What sorts of organisations have HRECs?
HRECs are usually established by organisations (public, not-for-profit or private) that conduct research involving humans. Universities and hospitals are the most common of these organisations. However, not all organisations that conduct research have their own HREC. Some organisations and individual researchers use the services of HRECs that are based within other organisations. They may also use HRECs that are established by organisations that do not conduct research, but have established an HREC to provide the service of ethical review to researchers who do not have an HREC at their own organisation or who are not associated with an organisation.
When do you need to establish an HREC?
The National Statement requires all research involving human participants to undergo ethical review.

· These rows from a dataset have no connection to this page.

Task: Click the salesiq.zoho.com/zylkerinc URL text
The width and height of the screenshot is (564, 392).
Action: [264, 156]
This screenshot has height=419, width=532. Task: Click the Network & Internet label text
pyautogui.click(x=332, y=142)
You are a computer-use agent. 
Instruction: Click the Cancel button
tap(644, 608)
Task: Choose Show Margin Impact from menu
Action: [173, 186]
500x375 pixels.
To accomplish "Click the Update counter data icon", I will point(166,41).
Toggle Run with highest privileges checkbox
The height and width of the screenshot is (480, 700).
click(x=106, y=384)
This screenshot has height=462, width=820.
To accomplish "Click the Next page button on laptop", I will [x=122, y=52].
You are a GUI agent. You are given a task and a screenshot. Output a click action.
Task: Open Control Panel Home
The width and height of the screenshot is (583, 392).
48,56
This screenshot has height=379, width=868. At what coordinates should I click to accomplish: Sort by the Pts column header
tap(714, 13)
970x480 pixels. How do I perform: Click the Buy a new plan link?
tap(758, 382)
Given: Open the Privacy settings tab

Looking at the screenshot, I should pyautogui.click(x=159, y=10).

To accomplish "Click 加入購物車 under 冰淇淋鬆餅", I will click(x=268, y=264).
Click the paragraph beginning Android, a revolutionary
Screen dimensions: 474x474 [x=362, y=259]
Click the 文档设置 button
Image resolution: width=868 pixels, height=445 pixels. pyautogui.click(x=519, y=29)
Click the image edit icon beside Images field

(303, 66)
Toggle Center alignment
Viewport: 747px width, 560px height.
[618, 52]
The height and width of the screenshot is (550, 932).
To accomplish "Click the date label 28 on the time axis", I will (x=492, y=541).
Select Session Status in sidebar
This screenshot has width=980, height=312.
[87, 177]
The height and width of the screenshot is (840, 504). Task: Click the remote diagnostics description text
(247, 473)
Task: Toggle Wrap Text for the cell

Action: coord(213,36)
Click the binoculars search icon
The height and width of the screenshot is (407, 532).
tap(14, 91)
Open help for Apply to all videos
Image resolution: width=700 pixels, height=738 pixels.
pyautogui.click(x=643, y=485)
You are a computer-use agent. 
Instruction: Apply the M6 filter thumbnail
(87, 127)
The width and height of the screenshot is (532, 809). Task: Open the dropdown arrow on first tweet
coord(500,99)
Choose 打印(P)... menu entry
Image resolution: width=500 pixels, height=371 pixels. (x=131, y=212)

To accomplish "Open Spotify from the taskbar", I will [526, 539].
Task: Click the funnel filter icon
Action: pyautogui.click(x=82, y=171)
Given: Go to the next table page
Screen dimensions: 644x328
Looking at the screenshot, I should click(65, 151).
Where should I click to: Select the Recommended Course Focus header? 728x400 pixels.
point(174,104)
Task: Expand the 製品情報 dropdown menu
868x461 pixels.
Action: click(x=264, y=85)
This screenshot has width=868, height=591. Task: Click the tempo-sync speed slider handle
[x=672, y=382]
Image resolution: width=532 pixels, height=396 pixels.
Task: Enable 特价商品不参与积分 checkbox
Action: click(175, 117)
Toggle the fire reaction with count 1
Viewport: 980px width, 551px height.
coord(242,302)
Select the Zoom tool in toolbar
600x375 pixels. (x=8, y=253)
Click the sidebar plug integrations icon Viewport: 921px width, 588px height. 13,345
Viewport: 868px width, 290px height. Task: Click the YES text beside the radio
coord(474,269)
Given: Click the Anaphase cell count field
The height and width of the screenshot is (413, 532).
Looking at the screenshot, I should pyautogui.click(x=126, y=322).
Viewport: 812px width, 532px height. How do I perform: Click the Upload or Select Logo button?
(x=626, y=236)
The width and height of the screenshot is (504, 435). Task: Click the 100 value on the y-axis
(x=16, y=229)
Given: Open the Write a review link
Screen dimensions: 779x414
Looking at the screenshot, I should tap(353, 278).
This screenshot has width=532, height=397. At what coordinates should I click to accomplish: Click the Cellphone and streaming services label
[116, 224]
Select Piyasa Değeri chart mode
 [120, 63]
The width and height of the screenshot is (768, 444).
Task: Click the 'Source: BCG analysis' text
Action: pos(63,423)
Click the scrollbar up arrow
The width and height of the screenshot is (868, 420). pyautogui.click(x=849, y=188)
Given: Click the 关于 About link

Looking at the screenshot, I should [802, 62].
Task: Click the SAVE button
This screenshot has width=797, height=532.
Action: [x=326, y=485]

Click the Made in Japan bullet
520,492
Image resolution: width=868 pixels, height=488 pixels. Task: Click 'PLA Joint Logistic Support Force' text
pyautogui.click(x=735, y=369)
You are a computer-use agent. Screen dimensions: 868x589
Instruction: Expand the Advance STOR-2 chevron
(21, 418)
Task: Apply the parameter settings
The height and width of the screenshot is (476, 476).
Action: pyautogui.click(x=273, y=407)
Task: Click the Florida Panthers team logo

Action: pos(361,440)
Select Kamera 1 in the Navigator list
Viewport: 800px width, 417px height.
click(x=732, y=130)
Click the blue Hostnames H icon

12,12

Organisations that regularly undertake research involving humans may establish an HREC to review this research. Organisations should be aware, however, that establishing and maintaining an HREC requires significant resources. It is the establishing organisation's responsibility to ensure that its HREC is adequately resourced. The organisation must also accept legal responsibility for decisions and advice received from the HREC and must appropriately indemnify its members. For these reasons, an organisation should only contemplate establishing an HREC if it is confident that it can adequately meet these ongoing requirements.
Organisations that choose not to establish an HREC may approach another organisation with an established HREC with a request for the HREC to review research proposals on its behalf, on a regular or ad hoc basis. Independent researchers may also approach HRECs with such requests. An HREC's relationship with non-affiliated researchers should be specified in its terms of reference, which should be determined by the establishing organisation. However, it should be noted that organisations are not obligated to make their HREC available to undertake reviews on behalf of other organisations or independent researchers. Organisations agreeing to provide ethical reviews on behalf of other organisations or for independent researchers sometimes require indemnification and/or charge a fee for the service.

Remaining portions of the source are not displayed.